What is your name, title and institutional affiliation?
Sara Gosline, Ph.D.
Computational Biologist, Pacific Northwest National Laboratory
What is your role, ie what do you do?
I work with scientists, physicians, engineers, and chemists to interpret the results of high throughput assays on biological samples. I work in teams that apply existing computational tools or develop new ones to address specific needs of the dataset, such as technical bias or low sample size.
In NF, I use my technical skills to generate, normalize, curate, and analyze pre-clinical data to fuel drug discovery – either by analyzing existing data or helping scientists develop new model systems such as patient derived xenografts for MPNSTs, organoid models for cNFs, or even microtissue models. The question I’m most commonly asked is ‘How can this data help us get to a new drug?’ The answer is always different.
Please share your favorite discovery from your NF research. What makes this particular discovery rise to the top?

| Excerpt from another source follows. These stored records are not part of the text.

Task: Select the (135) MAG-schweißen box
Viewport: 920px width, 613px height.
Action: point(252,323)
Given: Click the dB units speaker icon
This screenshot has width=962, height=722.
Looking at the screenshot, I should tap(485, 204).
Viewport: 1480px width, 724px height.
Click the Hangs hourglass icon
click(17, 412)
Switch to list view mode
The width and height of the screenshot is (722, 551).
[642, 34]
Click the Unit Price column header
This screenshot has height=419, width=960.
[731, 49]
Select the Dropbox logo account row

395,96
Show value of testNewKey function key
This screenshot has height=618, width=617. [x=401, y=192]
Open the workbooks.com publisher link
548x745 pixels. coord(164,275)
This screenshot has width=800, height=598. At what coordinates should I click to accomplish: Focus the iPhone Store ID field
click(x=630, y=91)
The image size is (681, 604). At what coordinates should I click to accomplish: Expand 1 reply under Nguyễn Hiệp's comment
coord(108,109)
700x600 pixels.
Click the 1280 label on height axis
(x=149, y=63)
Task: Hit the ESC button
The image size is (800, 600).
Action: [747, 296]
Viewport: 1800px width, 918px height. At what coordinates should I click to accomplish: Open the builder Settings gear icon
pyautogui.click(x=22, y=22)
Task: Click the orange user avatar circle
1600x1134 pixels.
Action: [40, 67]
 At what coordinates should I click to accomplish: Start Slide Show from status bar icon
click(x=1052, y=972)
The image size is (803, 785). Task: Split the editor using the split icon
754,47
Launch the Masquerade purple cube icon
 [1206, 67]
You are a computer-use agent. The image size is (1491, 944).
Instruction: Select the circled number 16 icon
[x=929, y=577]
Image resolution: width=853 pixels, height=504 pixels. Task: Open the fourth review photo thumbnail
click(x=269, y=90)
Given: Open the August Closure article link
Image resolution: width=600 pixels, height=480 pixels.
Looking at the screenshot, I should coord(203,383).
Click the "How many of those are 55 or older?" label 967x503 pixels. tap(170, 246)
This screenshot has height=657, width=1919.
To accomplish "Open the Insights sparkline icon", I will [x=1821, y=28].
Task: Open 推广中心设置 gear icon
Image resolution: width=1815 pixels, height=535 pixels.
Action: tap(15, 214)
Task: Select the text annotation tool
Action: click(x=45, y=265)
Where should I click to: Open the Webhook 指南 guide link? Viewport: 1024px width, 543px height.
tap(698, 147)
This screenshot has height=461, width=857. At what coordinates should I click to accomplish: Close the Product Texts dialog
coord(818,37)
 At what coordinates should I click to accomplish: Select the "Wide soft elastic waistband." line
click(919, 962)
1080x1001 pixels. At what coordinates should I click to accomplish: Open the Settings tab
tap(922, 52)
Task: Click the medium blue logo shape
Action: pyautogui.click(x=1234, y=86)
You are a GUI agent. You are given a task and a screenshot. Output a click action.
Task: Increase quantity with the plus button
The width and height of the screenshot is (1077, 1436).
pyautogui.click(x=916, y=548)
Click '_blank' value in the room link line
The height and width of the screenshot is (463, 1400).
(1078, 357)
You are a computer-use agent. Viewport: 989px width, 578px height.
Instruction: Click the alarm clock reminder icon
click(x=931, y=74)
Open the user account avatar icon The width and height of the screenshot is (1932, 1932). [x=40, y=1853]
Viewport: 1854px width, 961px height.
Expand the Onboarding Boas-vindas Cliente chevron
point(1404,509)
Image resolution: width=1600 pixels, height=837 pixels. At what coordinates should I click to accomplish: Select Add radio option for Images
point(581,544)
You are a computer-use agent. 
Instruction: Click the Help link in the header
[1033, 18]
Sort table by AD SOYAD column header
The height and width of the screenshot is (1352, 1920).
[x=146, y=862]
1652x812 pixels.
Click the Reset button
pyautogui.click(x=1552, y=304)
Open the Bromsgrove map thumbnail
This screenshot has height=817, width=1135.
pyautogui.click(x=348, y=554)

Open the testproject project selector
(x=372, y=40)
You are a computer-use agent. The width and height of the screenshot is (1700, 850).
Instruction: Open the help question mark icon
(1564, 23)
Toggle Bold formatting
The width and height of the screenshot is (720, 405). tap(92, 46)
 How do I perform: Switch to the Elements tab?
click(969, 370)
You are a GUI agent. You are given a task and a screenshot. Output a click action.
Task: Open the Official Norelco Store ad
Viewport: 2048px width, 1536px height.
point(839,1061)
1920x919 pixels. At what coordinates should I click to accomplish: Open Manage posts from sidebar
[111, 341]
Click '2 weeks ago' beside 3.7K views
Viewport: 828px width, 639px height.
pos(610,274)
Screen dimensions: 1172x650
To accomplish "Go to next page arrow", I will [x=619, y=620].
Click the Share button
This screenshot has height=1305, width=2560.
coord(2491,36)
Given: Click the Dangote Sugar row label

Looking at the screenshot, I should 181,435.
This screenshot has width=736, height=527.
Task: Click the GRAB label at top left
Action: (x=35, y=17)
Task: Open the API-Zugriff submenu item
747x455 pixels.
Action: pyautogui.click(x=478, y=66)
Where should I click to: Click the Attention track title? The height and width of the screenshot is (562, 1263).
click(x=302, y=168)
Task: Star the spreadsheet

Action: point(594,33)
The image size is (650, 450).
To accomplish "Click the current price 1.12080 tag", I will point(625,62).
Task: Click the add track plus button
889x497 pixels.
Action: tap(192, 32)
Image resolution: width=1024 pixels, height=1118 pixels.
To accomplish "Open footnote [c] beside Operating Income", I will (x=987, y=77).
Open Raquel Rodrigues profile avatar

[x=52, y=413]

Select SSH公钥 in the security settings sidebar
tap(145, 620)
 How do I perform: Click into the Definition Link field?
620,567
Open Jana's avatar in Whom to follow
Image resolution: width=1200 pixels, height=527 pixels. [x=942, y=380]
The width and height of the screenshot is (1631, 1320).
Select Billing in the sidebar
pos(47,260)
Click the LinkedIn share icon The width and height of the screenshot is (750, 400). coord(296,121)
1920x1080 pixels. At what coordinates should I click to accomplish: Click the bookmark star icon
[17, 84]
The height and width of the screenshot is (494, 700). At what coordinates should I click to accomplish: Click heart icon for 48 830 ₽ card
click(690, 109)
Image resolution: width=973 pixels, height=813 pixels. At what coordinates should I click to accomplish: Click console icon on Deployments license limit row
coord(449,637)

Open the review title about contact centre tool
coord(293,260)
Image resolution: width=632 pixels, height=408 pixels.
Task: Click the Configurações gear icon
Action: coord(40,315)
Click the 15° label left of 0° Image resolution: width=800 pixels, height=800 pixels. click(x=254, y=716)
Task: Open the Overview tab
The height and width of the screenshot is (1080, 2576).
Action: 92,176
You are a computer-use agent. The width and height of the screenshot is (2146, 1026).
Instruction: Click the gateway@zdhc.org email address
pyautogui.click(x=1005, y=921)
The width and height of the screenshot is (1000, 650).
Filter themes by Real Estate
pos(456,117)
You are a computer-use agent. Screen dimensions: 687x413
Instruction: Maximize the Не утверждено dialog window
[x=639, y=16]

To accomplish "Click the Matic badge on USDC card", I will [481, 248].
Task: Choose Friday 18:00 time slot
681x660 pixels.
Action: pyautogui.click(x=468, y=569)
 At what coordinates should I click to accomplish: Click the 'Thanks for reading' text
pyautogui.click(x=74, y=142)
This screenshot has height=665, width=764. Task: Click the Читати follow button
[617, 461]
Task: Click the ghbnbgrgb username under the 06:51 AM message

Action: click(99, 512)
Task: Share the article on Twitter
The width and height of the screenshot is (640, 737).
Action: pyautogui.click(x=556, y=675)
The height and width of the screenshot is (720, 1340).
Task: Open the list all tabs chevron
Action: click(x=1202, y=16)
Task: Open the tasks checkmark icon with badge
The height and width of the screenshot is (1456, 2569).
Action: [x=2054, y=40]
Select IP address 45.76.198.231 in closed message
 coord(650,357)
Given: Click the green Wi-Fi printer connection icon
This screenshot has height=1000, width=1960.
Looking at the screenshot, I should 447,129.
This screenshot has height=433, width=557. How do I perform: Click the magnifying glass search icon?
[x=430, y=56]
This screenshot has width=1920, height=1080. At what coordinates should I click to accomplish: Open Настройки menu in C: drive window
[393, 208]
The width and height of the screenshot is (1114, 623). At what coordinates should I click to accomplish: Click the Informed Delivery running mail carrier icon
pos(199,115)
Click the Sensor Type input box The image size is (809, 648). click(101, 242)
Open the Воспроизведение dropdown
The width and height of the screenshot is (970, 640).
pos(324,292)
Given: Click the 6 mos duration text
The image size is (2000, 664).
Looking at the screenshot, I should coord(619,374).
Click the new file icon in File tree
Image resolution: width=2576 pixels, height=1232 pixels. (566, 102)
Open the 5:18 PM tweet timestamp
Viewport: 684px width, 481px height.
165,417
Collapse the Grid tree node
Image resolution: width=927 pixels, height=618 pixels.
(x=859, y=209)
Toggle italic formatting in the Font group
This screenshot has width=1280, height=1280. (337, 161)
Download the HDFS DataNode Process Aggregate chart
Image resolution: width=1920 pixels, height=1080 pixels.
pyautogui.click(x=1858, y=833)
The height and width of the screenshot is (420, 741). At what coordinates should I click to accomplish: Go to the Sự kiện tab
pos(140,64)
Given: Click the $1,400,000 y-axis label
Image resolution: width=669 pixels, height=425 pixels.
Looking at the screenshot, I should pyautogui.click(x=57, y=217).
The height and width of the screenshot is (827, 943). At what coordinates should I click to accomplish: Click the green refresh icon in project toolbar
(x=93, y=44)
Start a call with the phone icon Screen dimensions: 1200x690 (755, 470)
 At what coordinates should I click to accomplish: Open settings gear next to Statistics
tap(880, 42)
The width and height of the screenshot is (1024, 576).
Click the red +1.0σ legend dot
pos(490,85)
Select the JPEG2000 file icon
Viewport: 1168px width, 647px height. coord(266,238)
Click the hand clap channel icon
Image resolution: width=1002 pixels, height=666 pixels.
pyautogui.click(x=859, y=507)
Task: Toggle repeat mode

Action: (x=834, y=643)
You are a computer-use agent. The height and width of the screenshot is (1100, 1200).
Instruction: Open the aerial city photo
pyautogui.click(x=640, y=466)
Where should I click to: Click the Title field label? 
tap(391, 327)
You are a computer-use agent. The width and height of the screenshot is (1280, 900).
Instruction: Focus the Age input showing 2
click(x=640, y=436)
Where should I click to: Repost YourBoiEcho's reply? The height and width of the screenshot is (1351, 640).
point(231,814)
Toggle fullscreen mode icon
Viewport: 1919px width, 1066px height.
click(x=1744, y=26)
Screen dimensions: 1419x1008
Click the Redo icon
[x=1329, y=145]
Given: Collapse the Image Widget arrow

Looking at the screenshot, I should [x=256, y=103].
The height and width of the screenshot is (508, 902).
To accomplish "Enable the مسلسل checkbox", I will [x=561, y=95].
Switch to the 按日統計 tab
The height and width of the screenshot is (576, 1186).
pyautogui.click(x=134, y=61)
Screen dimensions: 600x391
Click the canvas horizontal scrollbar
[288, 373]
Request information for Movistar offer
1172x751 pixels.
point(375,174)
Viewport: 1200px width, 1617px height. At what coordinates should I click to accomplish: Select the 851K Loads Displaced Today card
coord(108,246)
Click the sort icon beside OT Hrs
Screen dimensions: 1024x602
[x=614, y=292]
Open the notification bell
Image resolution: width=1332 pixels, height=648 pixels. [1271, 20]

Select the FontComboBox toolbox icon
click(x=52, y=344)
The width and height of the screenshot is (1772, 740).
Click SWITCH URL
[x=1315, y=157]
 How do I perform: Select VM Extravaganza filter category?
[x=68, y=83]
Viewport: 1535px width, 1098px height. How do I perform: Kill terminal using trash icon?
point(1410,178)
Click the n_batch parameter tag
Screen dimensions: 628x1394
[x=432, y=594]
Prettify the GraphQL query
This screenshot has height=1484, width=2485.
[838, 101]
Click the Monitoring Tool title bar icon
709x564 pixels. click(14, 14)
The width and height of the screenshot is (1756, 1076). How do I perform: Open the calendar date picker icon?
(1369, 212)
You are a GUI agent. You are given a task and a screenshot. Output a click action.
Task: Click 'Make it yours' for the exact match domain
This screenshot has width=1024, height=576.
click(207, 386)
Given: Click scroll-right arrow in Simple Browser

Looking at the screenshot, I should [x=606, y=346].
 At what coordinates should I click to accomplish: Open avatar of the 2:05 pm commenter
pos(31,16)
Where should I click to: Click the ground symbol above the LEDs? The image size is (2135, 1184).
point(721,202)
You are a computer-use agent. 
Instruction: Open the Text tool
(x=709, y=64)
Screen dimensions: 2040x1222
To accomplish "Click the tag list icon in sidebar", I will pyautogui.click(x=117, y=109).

I only moved into NF research ~5 years ago, and mostly on the back end. But I think my favorite finding is the confirmation of the low mutational burden of cNFs in the Scientific Data manuscript. In the field of targeted oncology, mutations are a prime target of drugs, and the lack of recurrent mutations stymied the field. However, tumors don’t grow in a vacuum and require a supportive environment to provide nutrients and growth signals. Confirming this absence has justified further exploration of the microenvironment via tumor deconvolution (Banerjee et al.) and single cell RNA-seq (Pluquet’s paper). This finding also fueled my own interests in the construction of better models of NF1-related disease to better account for the microenvironment.
In your mind, why is data sharing/open science important? How has this practice improved your research?
Data sharing, particularly in rare disease, helps the science move forward faster. In my own research I’ve seen how standardizing the RNA-seq data across NF samples on the NF Data Portal through a single pipeline has made it possible for us to integrate these data in computational models (Banerjee et al.), MPNST model studies (Larsson et al., to be submitted) and cNF organoid data (Nguyen et al., to be submitted). As we stitch together additional datasets we can build a more concrete picture of NF molecular signals.
Where do you see NF research going in the next five years?
I think we have just scratched the surface with drug testing and our understanding of the microenvironment. I’m looking forward to building better models for drug testing and also seeing which molecular pathways are altered by the drugs in NF1-deficient systems. While I can’t develop better systems with my expertise, I hope my signaling pathway knowledge and modeling can help identify specific kinases that can be targeted by drugs, either alone or synergistically with other drugs.
Sara Gosline received a BA in computer science from Columbia University and spent two years working in the software field before returning to graduate school full-time. She received her master’s degree and PhD in computer science from McGill University, with a specialty in bioinformatics. Then, she moved to the Massachusetts Institute of Technology where she worked as a postdoctoral researcher in the Department of Biological Engineering with Ernest Fraenkel and Phillip Sharp; there, she focused on employing computational algorithms to disentangle biological data from cancer and other diseases.
Since completing her training, she worked at Sage Bionetworks, a non-profit that focuses on accelerating the pace of biomedical research through enabling data sharing and collaboration. She focused on supporting scientific discoveries in rare diseases. Gosline has since become a research scientist at PNNL where she continues her research on rare diseases, as well as working with other large molecular datasets, specifically trying to employ novel algorithms in cancer and other diseases.